Le dernier jour de sa visite en Andalousie fut, pour le Père Général, une occasion de partage fraternel avec ses confrères de Málaga. Il a visité l’infirmerie de la communauté Saint-Stanislas où il a présidé l’eucharistie et pris le repas du midi. Mais il s’était d’abord rendu à l’église du Sacré-Cœur pour prier, avec la communauté jésuite, sur la tombe du père Tiburcio Arnaiz. Ce dernier a été béatifié en octobre 2018 à Málaga, lors d’une eucharistie présidée par le cardinal Becciu.

Le Père Arnaiz (1865-1926) est vénéré depuis sa mort par les habitants de Málaga. Chaque jour, des pèlerins viennent se recueillir à sa tombe, demandant son intercession et son appui. Plus encore, le 18 de chaque mois, de nombreux fidèles participent à l’eucharistie à sa mémoire. En 2005, une campagne de financement populaire a permis de recueillir les fonds pour l’érection, par la municipalité, d’un monument en son honneur.

Qu’a fait de particulier le père Arnaiz pour se mériter un tel culte populaire ? Rien de très spécial à première vue : il était un apôtre de son époque, un jésuite entièrement donné à son ministère de prédicateur de l’Évangile. Il a eu une attention toute spéciale pour les régions rurales et abandonnées de son pays et, pour les servir, a fondé une association de laïcs consacrées. Ses « missions » étaient à l’image de la religiosité populaire de son époque ; on les qualifierait volontiers de « traditionnelles » puisqu’elles étaient centrées sur les sacrements de l’eucharistie et de la réconciliation, sur l’amour de Dieu exprimé par la dévotion au Sacré-Cœur et sur la récitation du chapelet.

Comment cela peut-il rejoindre aujourd’hui des gens de diverses générations ? À cause de l’authenticité qui se dégageait de son engagement apostolique. Le témoignage d’une vie donnée sans compter, exprimée dans cette phrase qui illustre son sens du devoir : « C’est dommage qu’ayant devant nous une éternité de repos nous cherchions à nous reposer ici-bas ». Dans la même veine, le conseil qu’il donnait sans cesse à ceux et celles qui l’écoutaient était : « Recherchez non pas vos propres intérêts mais ceux de Jésus Christ ». C’est ce qu’il a fait !

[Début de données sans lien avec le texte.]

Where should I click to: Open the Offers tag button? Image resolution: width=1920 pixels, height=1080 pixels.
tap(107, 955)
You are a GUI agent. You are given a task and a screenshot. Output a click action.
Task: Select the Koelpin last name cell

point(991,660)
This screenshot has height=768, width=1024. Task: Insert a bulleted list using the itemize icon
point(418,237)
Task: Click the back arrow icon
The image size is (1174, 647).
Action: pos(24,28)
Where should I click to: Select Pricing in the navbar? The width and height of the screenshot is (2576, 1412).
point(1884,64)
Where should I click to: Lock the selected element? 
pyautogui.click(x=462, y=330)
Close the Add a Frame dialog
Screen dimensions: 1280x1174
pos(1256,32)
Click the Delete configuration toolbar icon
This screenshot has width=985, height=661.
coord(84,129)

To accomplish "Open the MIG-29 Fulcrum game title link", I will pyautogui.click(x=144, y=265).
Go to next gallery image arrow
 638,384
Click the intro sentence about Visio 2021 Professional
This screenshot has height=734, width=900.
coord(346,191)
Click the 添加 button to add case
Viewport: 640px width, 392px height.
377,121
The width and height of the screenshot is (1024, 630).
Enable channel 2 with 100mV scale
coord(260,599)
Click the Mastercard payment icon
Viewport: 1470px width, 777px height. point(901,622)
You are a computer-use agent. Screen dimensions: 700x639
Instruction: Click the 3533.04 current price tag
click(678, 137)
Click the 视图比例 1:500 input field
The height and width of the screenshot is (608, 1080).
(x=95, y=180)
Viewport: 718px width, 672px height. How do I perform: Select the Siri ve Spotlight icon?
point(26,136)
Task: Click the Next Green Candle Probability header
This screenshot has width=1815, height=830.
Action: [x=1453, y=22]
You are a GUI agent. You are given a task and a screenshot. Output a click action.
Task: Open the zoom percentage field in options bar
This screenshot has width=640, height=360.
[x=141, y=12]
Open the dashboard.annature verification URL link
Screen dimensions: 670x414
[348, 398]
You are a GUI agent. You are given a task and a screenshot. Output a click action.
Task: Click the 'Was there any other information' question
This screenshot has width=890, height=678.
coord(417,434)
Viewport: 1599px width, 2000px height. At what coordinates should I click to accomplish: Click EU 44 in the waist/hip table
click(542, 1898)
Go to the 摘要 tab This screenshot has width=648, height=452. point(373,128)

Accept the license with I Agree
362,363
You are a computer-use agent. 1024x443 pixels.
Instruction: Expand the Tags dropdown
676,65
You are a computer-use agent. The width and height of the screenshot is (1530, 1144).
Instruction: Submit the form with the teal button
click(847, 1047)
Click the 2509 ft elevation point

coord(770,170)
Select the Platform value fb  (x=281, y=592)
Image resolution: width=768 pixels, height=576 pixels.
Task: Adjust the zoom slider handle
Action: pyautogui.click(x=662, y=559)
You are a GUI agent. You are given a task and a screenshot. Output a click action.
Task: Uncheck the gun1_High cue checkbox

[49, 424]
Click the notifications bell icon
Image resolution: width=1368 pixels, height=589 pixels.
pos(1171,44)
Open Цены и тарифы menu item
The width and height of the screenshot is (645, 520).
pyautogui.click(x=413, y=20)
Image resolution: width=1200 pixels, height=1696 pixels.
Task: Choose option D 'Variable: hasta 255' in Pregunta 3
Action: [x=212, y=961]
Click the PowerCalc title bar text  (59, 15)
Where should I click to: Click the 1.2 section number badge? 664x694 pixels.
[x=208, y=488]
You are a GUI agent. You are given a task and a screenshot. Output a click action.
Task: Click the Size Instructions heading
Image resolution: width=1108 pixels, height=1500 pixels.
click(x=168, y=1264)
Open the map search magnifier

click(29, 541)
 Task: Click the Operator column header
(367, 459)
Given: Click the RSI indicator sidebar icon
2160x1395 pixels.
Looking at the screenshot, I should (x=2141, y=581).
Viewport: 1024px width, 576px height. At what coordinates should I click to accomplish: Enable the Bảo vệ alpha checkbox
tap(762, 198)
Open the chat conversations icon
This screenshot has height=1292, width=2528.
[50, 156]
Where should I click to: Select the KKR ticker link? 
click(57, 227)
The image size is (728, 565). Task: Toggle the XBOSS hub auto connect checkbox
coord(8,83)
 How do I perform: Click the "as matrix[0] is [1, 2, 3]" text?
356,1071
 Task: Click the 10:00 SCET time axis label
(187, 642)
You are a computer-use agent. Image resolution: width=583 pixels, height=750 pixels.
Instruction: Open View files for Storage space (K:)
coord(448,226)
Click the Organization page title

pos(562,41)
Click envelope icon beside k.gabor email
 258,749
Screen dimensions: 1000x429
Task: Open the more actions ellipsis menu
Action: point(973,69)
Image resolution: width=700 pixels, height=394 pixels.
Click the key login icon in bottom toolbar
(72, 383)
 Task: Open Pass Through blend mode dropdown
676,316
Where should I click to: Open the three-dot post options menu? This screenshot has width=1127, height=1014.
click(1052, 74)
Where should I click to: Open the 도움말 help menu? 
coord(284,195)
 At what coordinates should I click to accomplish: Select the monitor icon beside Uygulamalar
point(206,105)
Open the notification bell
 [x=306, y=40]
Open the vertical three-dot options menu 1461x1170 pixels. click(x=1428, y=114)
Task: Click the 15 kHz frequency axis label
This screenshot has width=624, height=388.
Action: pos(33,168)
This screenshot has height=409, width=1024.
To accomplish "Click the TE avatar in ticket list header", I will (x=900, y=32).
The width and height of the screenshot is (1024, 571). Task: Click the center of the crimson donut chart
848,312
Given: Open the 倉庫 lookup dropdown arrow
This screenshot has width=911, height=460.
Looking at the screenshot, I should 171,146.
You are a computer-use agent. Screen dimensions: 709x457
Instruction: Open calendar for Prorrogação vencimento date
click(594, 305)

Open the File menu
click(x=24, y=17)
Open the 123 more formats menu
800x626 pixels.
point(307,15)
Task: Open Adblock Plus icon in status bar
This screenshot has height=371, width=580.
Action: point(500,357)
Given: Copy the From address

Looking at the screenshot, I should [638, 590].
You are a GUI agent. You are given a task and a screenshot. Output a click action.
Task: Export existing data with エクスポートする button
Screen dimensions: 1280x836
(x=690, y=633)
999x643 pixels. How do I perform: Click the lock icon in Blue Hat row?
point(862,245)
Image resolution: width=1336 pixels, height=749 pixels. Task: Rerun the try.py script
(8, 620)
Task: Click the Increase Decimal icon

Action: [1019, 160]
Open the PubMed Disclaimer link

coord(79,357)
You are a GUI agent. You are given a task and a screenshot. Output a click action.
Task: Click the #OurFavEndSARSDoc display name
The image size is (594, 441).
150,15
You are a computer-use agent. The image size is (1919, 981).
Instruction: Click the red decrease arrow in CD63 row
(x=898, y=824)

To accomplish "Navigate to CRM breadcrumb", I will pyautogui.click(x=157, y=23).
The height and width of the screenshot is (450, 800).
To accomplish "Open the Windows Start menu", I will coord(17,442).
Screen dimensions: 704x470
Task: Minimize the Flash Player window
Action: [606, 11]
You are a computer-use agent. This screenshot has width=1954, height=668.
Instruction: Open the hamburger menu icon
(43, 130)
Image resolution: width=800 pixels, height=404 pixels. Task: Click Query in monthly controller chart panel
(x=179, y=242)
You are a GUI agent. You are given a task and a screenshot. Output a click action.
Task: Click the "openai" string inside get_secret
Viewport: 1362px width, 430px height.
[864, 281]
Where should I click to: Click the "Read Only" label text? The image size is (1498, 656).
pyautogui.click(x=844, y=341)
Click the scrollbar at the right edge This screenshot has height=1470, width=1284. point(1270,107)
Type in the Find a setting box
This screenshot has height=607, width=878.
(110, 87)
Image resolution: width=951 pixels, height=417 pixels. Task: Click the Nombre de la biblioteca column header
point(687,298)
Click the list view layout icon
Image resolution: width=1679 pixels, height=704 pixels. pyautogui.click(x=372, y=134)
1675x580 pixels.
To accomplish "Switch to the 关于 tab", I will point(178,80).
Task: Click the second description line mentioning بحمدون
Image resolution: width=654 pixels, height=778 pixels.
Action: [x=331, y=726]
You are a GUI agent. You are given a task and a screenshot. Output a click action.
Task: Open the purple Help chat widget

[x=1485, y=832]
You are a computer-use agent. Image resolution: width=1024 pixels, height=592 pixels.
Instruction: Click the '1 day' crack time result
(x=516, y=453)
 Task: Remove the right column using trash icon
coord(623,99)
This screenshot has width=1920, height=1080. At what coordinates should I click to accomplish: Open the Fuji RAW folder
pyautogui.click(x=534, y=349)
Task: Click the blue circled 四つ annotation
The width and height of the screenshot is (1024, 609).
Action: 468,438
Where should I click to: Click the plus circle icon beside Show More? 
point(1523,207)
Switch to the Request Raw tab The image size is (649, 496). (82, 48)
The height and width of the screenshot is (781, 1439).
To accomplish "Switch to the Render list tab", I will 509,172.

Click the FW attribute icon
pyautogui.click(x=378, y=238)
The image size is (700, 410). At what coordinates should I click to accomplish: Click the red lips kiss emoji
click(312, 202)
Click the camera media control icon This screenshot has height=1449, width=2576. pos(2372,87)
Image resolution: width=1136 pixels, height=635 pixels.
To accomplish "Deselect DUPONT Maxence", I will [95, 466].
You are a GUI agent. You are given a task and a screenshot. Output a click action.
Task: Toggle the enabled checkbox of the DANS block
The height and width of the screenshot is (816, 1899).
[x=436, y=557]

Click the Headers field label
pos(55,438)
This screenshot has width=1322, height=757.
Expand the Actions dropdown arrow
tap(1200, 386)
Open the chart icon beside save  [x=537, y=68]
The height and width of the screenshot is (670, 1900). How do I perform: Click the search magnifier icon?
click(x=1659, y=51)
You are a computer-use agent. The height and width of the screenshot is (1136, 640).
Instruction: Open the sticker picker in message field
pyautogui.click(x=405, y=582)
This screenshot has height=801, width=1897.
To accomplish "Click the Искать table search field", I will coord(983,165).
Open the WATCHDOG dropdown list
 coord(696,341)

Que peut inspirer ce « bienheureux » jésuite à ses confrères et aux membres de la famille ignatienne, à l’heure des Préférences apostoliques universelles ? Tiburcio Arnaiz n’a fait, durant toute sa vie, qu’indiquer le chemin vers Dieu, avec les outils et la sensibilité de son époque. Il l’a fait en se préoccupant tout spécialement des gens oubliés ou abandonnés dans les régions rurales où il exerçait ses missions populaires. Il l’a fait dans la plus grande simplicité et authenticité, des vertus qui rejoignent les sensibilités actuelles des jeunes générations et de ceux qui cherchent à prendre soin de notre « maison commune ». Et à la place des fleurs que les gens avaient l’habitude de venir déposer sur la tombe du P. Arnaiz, les jésuites ont suggéré d’apporter des aliments qui sont distribués aux familles pauvres.

Le Père Général a eu l’occasion, durant sa visite à la communauté jésuite de Málaga, de s’entretenir avec celui qui fut le vice-postulateur de la cause du Père Arnaiz en vue de sa béatification, le père Vicente Luque. Celui-ci nous a confié : « Le Père Arnaiz se donnait entièrement, jusqu’à s’épuiser ; il a tellement travaillé pour l’évangélisation ! » Si les gens viennent à lui aujourd’hui, à son tombeau, c’est qu’ils ont confiance que les fruits de son travail peuvent les soutenir, leur procurer les grâces dont ils ont besoin.